House Democrats Introduce Stopgap Spending Measure
Congressional Democrats on Tuesday introduced a stopgap spending bill (HJ Res 52) that would fund at current levels the budgets of Cabinet departments and government agencies until Nov. 16, the AP/Philadelphia Inquirer reports.
The new fiscal year begins Oct. 1, and none of the 12 annual appropriations bills has been signed into law (Taylor, AP/Philadelphia Inquirer, 9/25).
The House, which is expected to approve the measure on Wednesday, has passed all 12 spending bills, while the Senate, which also must vote on the continuing resolution this week, has approved four. There have been no conference committees.
According to CQ Today, the CR will "give Democrats an opportunity to strategize over how to address veto threats on spending bills that exceed President Bush's budget request." Democrats have proposed spending $23 billion more than the $933 billion Bush requested for FY 2008 (Clarke, CQ Today, 9/25).
The CR also would extend the State Children's Health Insurance Program temporarily as Congress and Bush continue to debate reauthorization and expansion of the program. The House on Tuesday approved SCHIP compromise legislation, but Bush has vowed to veto the measure (AP/Philadelphia Inquirer, 9/25).
In addition, the CR includes provisions for an additional $5.2 billion for additional military resources in Iraq and Afghanistan and would continue military funding at current levels (CQ Today, 9/25). The measure also would extend authority for the Department of Veterans Affairs medical care fee collections, the food stamp program and other programs set to expire at the end of the month.

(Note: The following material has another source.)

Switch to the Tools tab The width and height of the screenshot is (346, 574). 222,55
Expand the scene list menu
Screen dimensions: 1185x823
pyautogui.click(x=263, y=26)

The CR does not include transitional medical assistance for Medicaid beneficiaries who lose eligibility because of changes to their incomes or language to stop a new Medicaid rule requiring tamper-proof prescription pads. Sources said that adding those provisions would have required budget offsets and that separate measures to address those programs still could be approved (Cohn, CongressDaily, 9/25).
Senate Republicans are planning to offer an amendment that would automatically continue funding of government programs, regardless whether the resolution passes. "Democrats are manipulating and delaying the appropriations process in order to use the threat of a government shutdown to cow lawmakers into accepting more wasteful Washington spending," according to a Republican "talking points" memo obtained by CQ Today (CQ Today, 9/25).